# Traveling on an airplane with my cat



## sungeun11 (Feb 18, 2009)

I am preparing my return home to the USA and I am bringing my cat with me :kittyball . This is my first time taking him. I have all the papers for him ready but I am having issues  with an airline since I bought my ticket. The airline is telling me one thing and then changing their minds or they would beat around the bush about an issue. The issues are having him in the cargo...Will he be ok on an International flight? My cat will not be able to have food since before I departed. I will put a water bottle in the kennel but he never used one before. Anyways, someone from the main office (of the airline) called me and says that I need to fill out, sign and write a letter stating that if there is a delay, the airline won't take care of him. So, are they saying if he dies, it's my fault and that they can't take responsibility....so this means they can be careless?? What can I do to make my cats journey comfortable??


----------



## Heidi n Q (Nov 22, 2006)

Welcome. 
Large fluffy towel in the carrier so he can burrow under and hide (my cat Shasta likes to do that when she has to travel to the vet). The fluffy towel will also absorb any liquid waste and the cat could 'bury' solid waste. I think the water bottle is a good idea. Sort of like the ones used for rabbits and guinea pigs? You could introduce it to him with water in it, let him sniff it and you sort of 'bump' his nose with the ball-bearing in the end so he ges a drop of water on his nose to lick off and see that water is in there.

Traveling in a the cargo area of a plane...I think I would prefer for my cat to be in the cabin with me, but only if he was a quiet traveler. If the cat eliminated during the flight, I think the tiny bathrooms are pretty secure (or you could see if they are) and you should be able to take the kitty for a quick removal of waste and a clean-up. You may not even need to remove the cat from the carrier at all, just the bedding. In your carry-on, use a large ziplock bag, or a plastic bag you can tie, and carry an extra towel(s). You can put the clean one in with the kitty and place the soiled one in the plastic bag and back into your carry-on.

If the cat must travel in the cargo area...I do not think the airline requesting you sign release papers allows them to be careless, I think it just ensures if the plane is delayed for any length of time and the pet has to remain in the cargo area longer than usual, they won't be held responsible. Traveling with a kitty in the cargo area, I would ask to know what temperatures are commonly in the cargo area. If they have a safe place to secure the carrier so other luggage cannot damage it and allow the pet to escape. The entire plane is pressurized, so I don't think that is a problem. 
Personally, I think temperature is going to be the biggest risk factor. I would not travel with a pet in the summertime or in/to areas that are hot. I think a pet can take stress and cold better than stress and heat.

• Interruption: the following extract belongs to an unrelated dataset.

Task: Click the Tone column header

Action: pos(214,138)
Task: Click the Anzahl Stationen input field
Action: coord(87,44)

My folks had a moving/storage company, but I think they usually let the pet-owners arrange for their own travel, shipment and delivery of pets. Best of luck,
Heidi


----------



## Leazie (Apr 14, 2007)

When my step-daughter moved from Korea back to the USA she brought her 2 cats with her in the cabin. They were in an approved flight carriers (they had to be soft), and they did really well. The kitties just settled in and slept most of the flight. 

Are you on an ex-pat websites? I bet they would have many suggestions about transporting your animals overseas.

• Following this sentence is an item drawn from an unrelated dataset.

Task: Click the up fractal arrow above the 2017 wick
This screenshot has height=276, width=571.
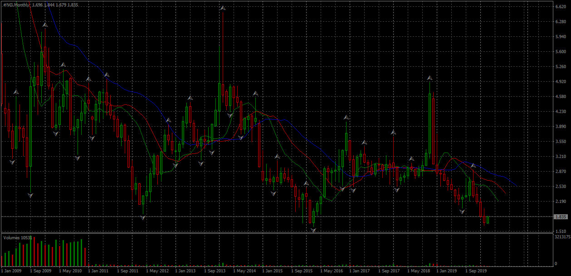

I would be concerned about having your kitty in cargo that length of time.


----------



## Jadedea Jade (Feb 3, 2009)

like leazie, i had the same situation. i flew from japan to arizona. i had my kitty in a soft carrier. when i booked my flight i did it online at one of those "book your vacation" places like orbitz or whatever. once i got my flight info and verification number i called the airline, told them my info and asked if they already had pets in the cabin (usually they allow 2). They said no and i asked what i had to do to get my kitty on board. She told me I needed to reserve my cat, make sure her shots are up to date, buy a approved carrier and put her through customs. she reserved my kitty for a "seat" in the cabin and gave me a confirmation number. the day i flew out i had to tell the flight folks at the check in counter of my situation and show them my reservation number. then i had to pay to have her inside the cabin. i think it was $150 total. She meowed softly during take off and that was it, nobody knew she was even onboard. We (husband and i) kept her under the seat during take off and when the seatbelt light came on we sat her on our laps while still in the carrier. She was very very very brave.

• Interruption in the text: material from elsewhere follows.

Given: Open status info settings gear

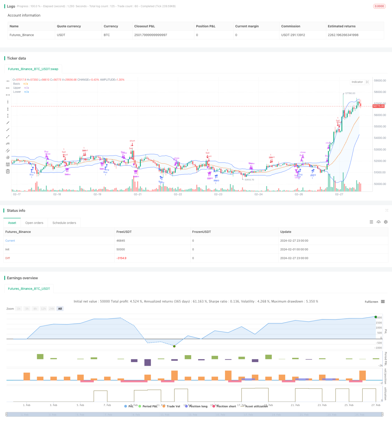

I also went to the airlines website and googled pet policies and soft carrier sizes. my carrier was a little longer than required but they were ok with it. they didnt bust out the ruler or anything. because it was a international flight i had to take my cat to customs and they had a spot for pets. all they did was make sure her shots were up to date and that she didnt have any "issues". 

What i would do, if you have weeks of planning, is contact your vet let them know of your intentions and start booking appointments to get any and all shots taken care of. even if the shot is good for at least a month during the time you fly out, you may want to consider given her/him an earlier shot. ask about pills to keep your cat calm and if your vet can adminster them to your kitty the day you fly out. i bought pill crushers to crush the pills and then gave it to my cat and it didnt work out lol. stuff the underside of your carrier with newspapers to soak up anything and have his/her fav blanket with her/him. I don’t know what it was with my cat but she urinated or did something in the carrier that has a serious musk odor to it, almost like urine but to me it seems like musk. I had to hose that thing down when we got home! That’s why you want to get newspapers and a blanket. Her "funk" wasn’t strong enough that you could smell it if you walked by, but if you stuck your head in the carrier you would get a good whiff of it!

Also! see if your vet can hold your kitty overnight if you have to check into a hotel before you fly out too. the sooner you call the better.

I also flew from az to dc via us airways, I did the same thing I did with the previous flight. Book it online, waited for confirmation number, called the agency and reserved her, verified my carrier was in their regulations (you should do this first actually) , check in at the check in desk gave my confirmation number and paid for her. In this case, I had to carry my cat with me through the metal detector. That was weird! But she was very calm and rolled with it, I think she shed like 5lbs of fur! If you can remember, try and get her a non metallic collar. My cat had a pink collar with studs and the bag checkers (that watch your bags go throught the x-ray machine) were trying to figure out if my "bracelet" was dangerous. When they saw it was just a cat collar, they were ok with it lol.

Umm that’s all I can think of right now.
if you have any questions you can private message me or say it here. 

Hth!


oh whatever you do, try and not have your cats in cargo, it can be very traumitzing, i wouldnt want anyone pets, cats or dogs in there, so if you love your kitty dont put them there! :luv


----------



## sungeun11 (Feb 18, 2009)

Hey, Thanks for the responses! My husband wanted me to look for the cheapest ticket and I am flying with Air China then in the states NorthWest. I am fine and dandy with NW but Air China says that their policy is all animals are going into the cargo. I am praying that everything will be safe and comfortable for him. For NorthWest, I am having him in the cabin with me :luv . 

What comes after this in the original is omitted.